Nowadays, with my clinic overbooked for months, I do not take new patients, and I say to my routine HIV patients, "Let's see you back in six months."
Over the years, the guidelines for HIV patients have not changed -- routine follow-ups are still recommended every three to six months -- but my behavior has.
When business is slow or when reimbursement goes down, we doctors have the option of just cranking up the volume of patient visits and procedures. For most doctors, I would argue that the motivation is not really greed. It's a combination of concern for patients, clinic availability and the need to generate additional revenue to offset overhead costs. In nearly all cases, I find, the doctors are making choices that are well within the guidelines of evidence-based medicine.
But I have to admit that since most doctors are paid per visit, doubling the number of visits doubles our income. Practicing with a tilt for maximizing procedures, a cardiologist knows that he can do more cardiac catheterizations and a gastroenterologist knows he can order more endoscopies. These are my colleagues, and at times I catch myself thinking in similar ways.
This approach works because patients, insurance companies and Medicare pay separately for each procedure in the predominant "fee-for-service" model. It's a design flaw of our health-care system, and one of the reasons for spiraling health-care costs. But we can patch this flaw without overhauling the entire system: We can start "bundling" payments.
Time for a change
In the 1980s, when hospital costs were rising at unprecedented rates, Medicare applied the brakes by changing billing rules: Hospital administrators were required to bundle charges into diagnostic related groups, or DRGs.
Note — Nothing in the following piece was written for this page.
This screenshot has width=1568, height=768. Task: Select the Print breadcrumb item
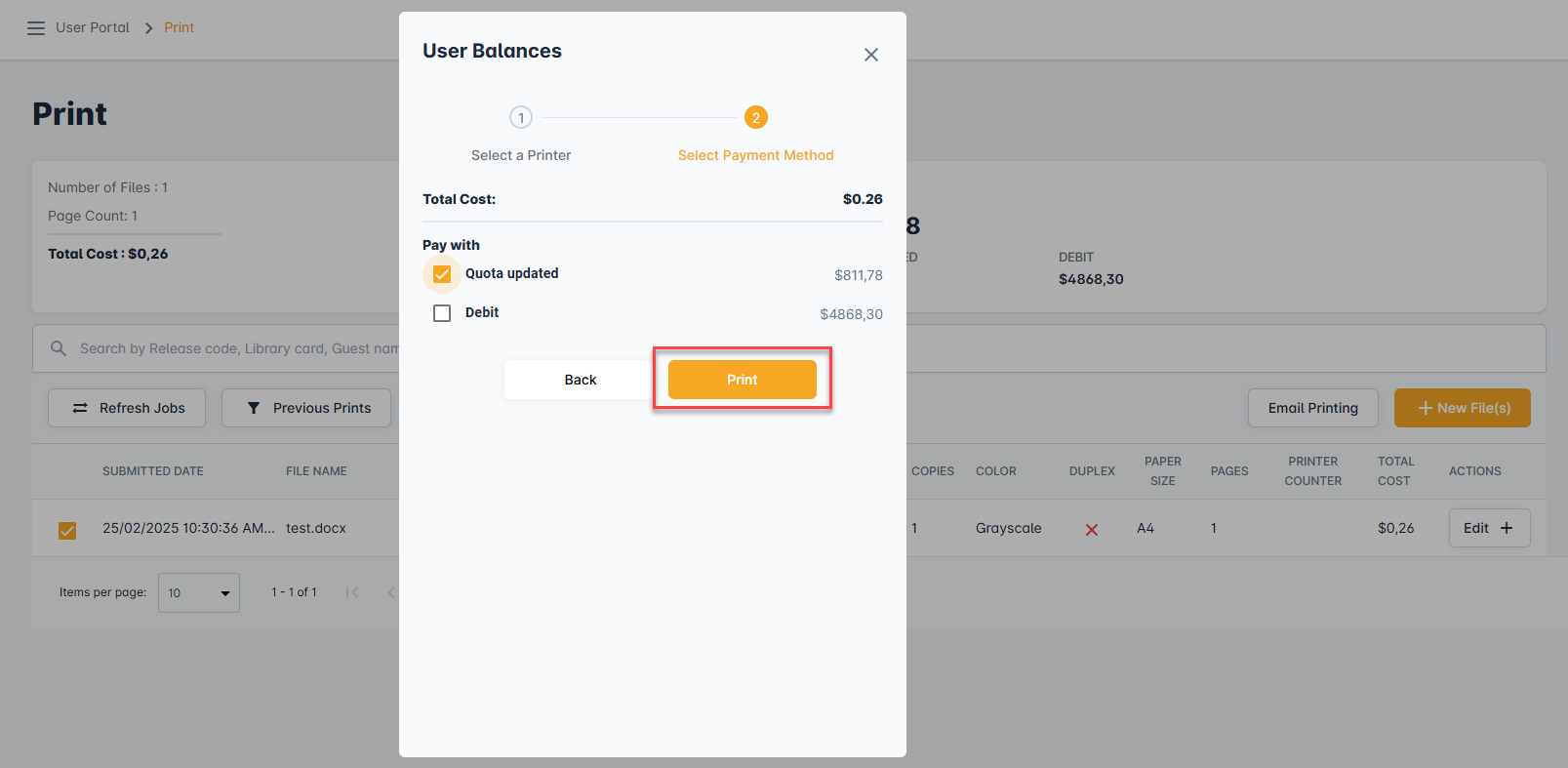coord(179,27)
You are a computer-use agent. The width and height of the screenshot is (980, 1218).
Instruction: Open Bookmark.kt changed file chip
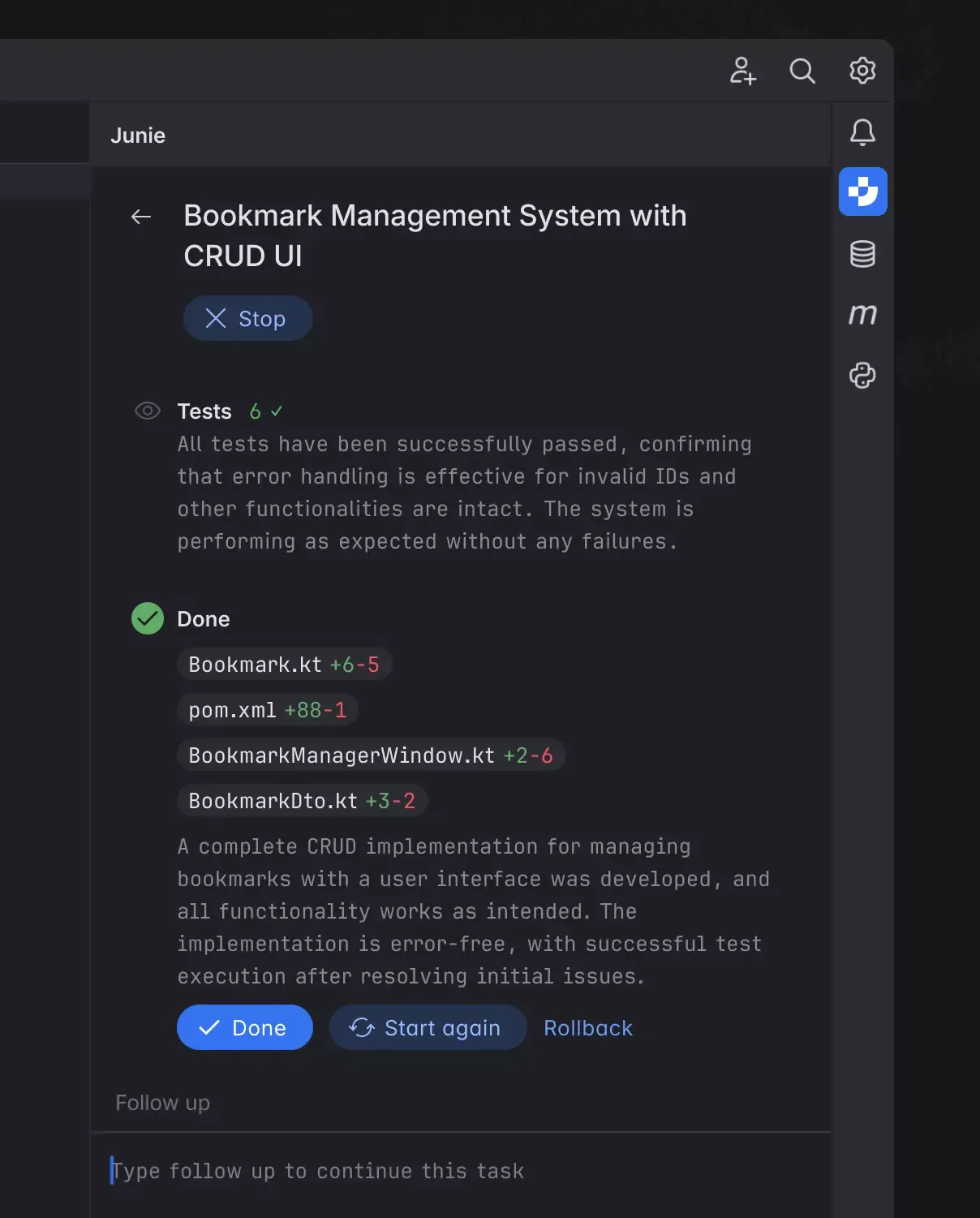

Under this payment system, which still exists, hospitals receive a single payment for a patient's entire hospital stay: room charges, medicines, physical therapy, blood tests and more. The result was greater efficiency: a drop in cost and length of stay with no decline in quality of care.
Physician charges, however, are not included in the DRG payments, and doctors are still paid separately for each visit they make to a hospital patient.
Most health-policy experts agree that it's time this changed. Here's how it could work: The doctors and the hospital would receive one payment for a given treatment, such as an appendectomy or months of cancer care. Doctors and hospitals would develop a contract stipulating the fees each would receive for specific procedures.
Pilot programs have shown that this model works well.
From 1992 to 1996, Medicare conducted a demonstration project at seven hospitals for patients undergoing heart bypass surgery. The total fees went to the hospitals, which had contractual agreements with the surgeons, the anesthesiologists, the cardiologists and the radiologists. The doctors received fixed payments for their services; some of the demonstration hospitals also gave the doctors a share of their profits.